A common problem in bioinformatics is how to extract informative features from biomolecular sequences, such as DNA and proteins, to feed into classification or regression models to achieve high accuracy. Traditional feature extraction was done by manual craft based on expert knowledge. Advances in data mining and machine learning techniques have enabled systematic and automatic ways of extracting features. In this talk, I will give a brief overview of such successful feature extraction methods in bioinformatics, including string kernels and deep learning. I will then introduce our works that overcome certain bottlenecks of these methods. I will show one classification application on polyadenylation motif prediction and one regression application on transcription factor-DNA binding affinity prediction.

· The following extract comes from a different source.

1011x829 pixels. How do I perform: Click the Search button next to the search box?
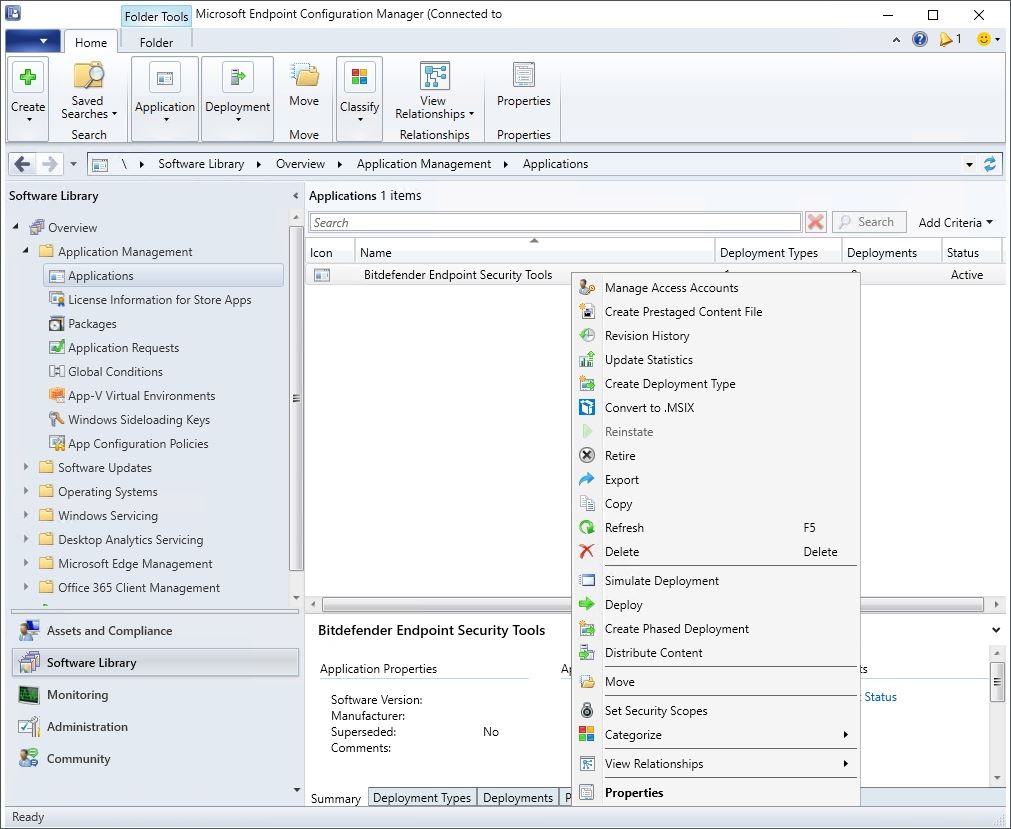coord(869,221)
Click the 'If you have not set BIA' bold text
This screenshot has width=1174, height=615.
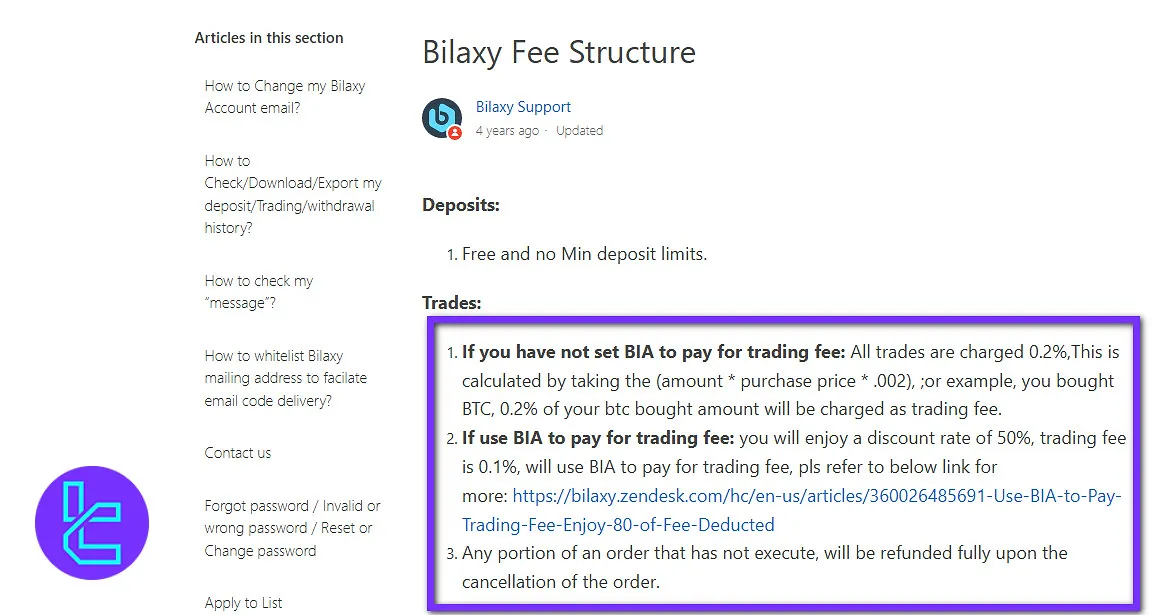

Dr. Xin Gao is an associate professor of computer science at King Abdullah University of Science and Technology (KAUST), Saudi Arabia. He is also a PI in the Computational Bioscience Research Center at KAUST, an adjunct faculty member at David R. Cheriton School of Computer Science at University of Waterloo Canada and a Chair professor at Hangzhou Dianzi University. Prior to joining KAUST, he was a Lane Fellow at Carnegie Mellon University, U.S.. He earned his bachelor degree in Computer Science in 2004 from Tsinghua University, China, and his Ph.D. degree in Computer Science in 2009 from University of Waterloo, Canada.
Dr. Gao’s research interests are building computational models, developing machine learning techniques, and designing efficient and effective algorithms, with particular focus on applications to key open problems in structural biology, systems biology and synthetic biology. He has co-authored more than 100 research articles in the fields of bioinformatics and machine learning.